[PROBLEM TO SOLVE]: The answer must be the full listing, repeated word for word.

- Opening Delimiter -

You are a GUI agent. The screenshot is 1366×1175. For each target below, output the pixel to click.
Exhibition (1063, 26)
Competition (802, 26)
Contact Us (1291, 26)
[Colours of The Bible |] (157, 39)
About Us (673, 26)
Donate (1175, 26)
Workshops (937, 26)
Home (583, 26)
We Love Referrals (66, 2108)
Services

- Closing Delimiter -

[REPLY TO THE TASK]:
You are a GUI agent. The screenshot is 1366×1175. For each target below, output the pixel to click.
Exhibition (1063, 26)
Competition (802, 26)
Contact Us (1291, 26)
[Colours of The Bible |] (157, 39)
About Us (673, 26)
Donate (1175, 26)
Workshops (937, 26)
Home (583, 26)
We Love Referrals (66, 2108)
Services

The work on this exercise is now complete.